Door Vincent Van Meenen
Hij zat op het terras omdat hij niets te neuken had die nacht. Omdat hij wist dat hij vanaf dat uur niets meer te verliezen had. De dag was als een zanderig tapijt onder hem doorgeslipt en nu had hij geen enkele keuze meer. De drankkaart gaf nog steeds dezelfde drankjes aan, de glimlach op het gezicht van personeel werd langzaamaan een ritueel, de tafels werden onbewust het decor van een angstvallig uitgevoerde rondedans. Een rondedans die in het leven leek geroepen om het donker te verdrijven, om elke dag opnieuw het einde van de zon te kunnen vieren. Ze vreesden dat ze morgen niet zou wederkeren en de nacht een eeuwig leven zou beschoren zijn. Hoezeer de mens ook beter wist, elke keer opnieuw werd hij gevangen door de anderen, elke dag opnieuw werd hij gevangen door de uitwegen die niemand daar te bieden had.
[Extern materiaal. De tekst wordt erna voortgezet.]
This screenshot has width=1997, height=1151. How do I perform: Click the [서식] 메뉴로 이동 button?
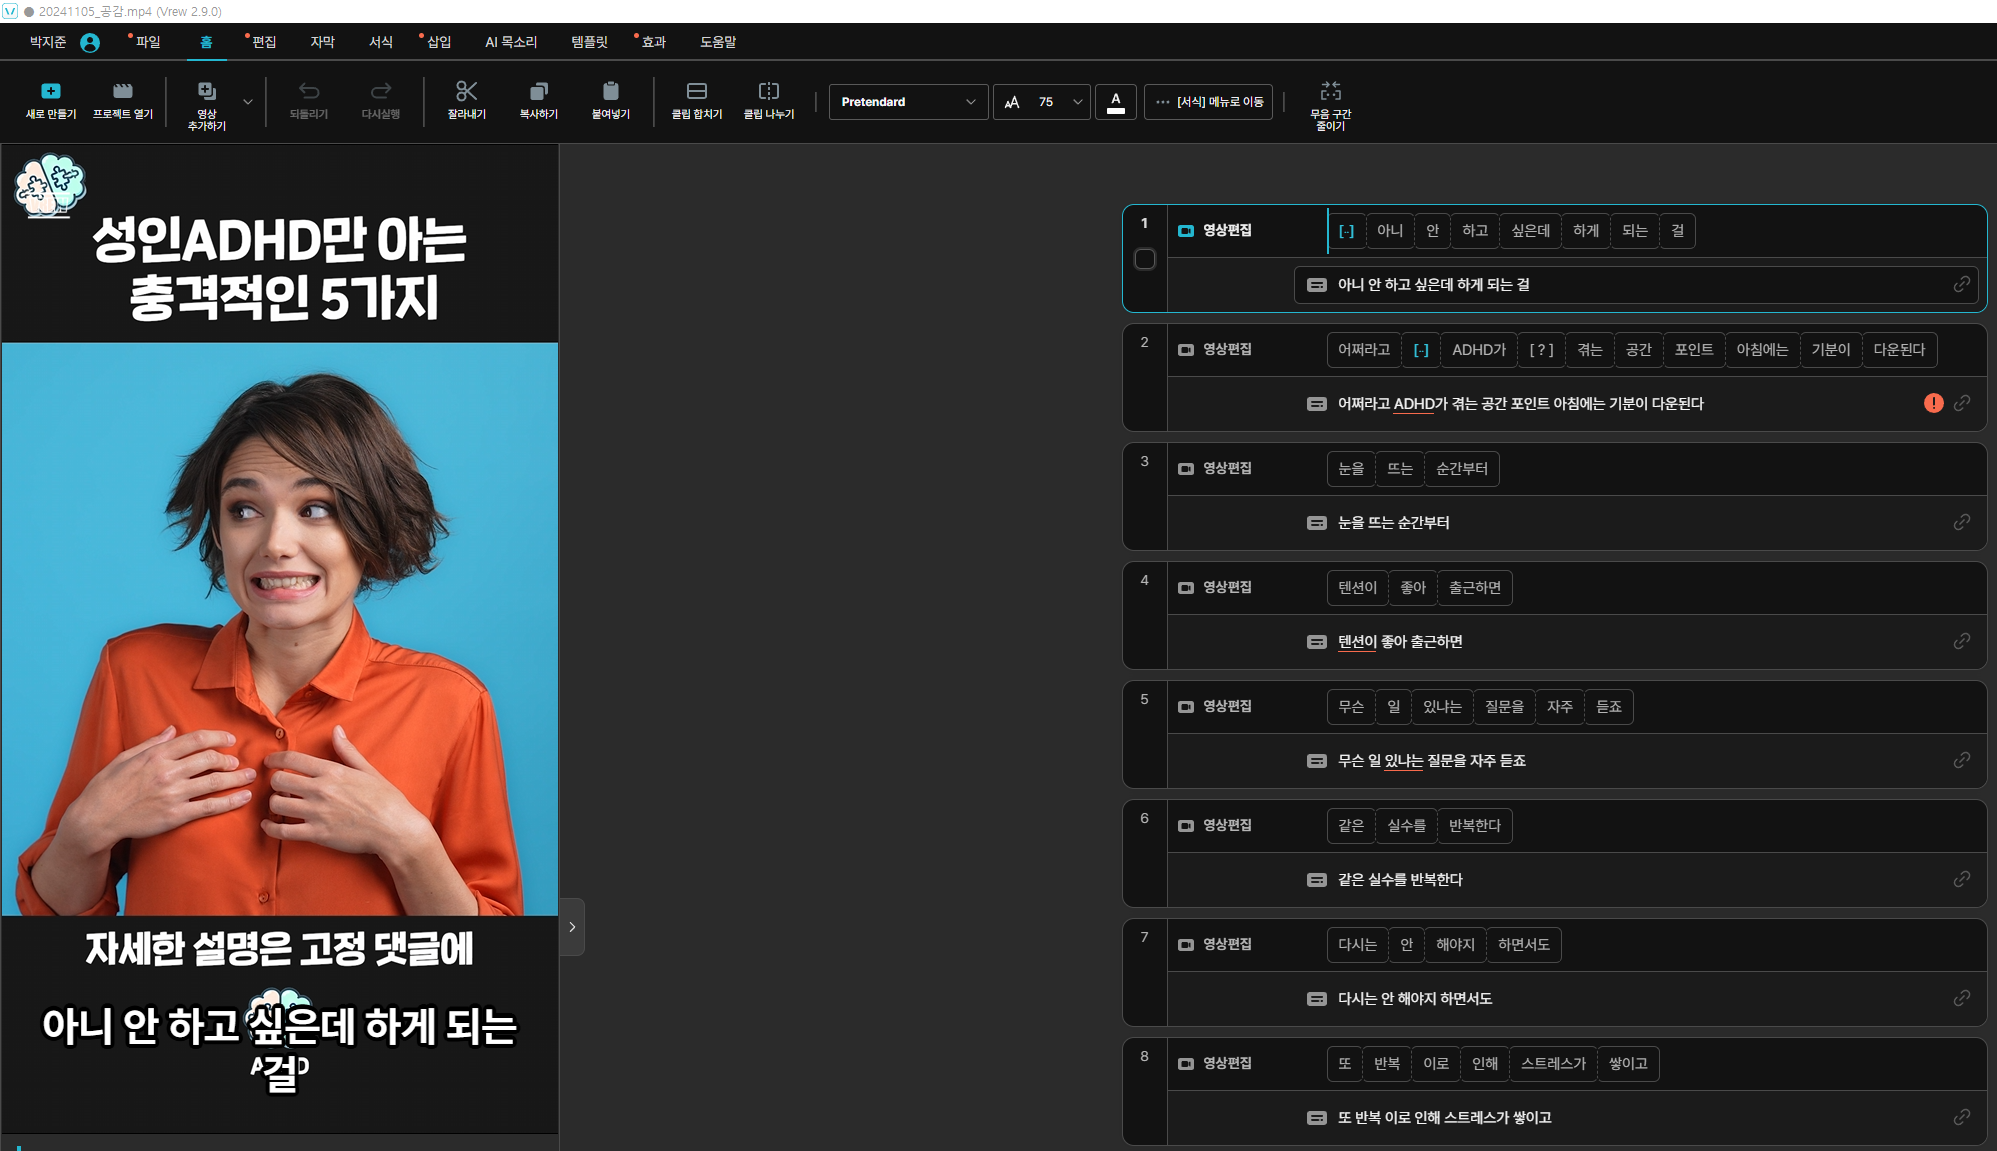(x=1208, y=102)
Elke dag opnieuw liet hij zich opvoeren en meeslepen, tot het gehele leven niet meer werd dan een opeenvolging van drinkgelagen, de versnelde beweging van een eindeloze nacht. Een nacht die niet voorbij was voor de middag. Zodat men elke middag niet moet weten dat het eigenlijk geen noodzaak was geweest. Dat het met hoofdpijn en een misselijk gevoel volkomen te verdrijven was geweest. Omdat de ochtend niets zou zijn zonder het schreeuwen van het lichaam, omdat de ochtend dan niet meer zou zijn dan later, even later op de avond dan de avond zelf. Zo zouden dagen zich aaneensnoeren, zich verbinden tot een cyclus, tot een ketting van gebeurtenissen die jaren na elkaar als een rozenkrans zou afgesmeekt en afgebeden worden, tot niemand nog zou weten welke noodzaak hen daar samenbracht.
Tot men na een vreemde nacht, in een ogenblik van opperste verwarring even afdwaalt. Tot men even niet meer volgt in het gesprek dat meer dan honderd keer is opgevoerd. Tot men plots het meisje ziet dat uit het raam driehoog, uit het venster aan de overkant de nacht, het plein, de mensen en zichzelf beschouwt. Tot men even weer vergeet dat het in wezen nooit echt donker hoeft te zijn.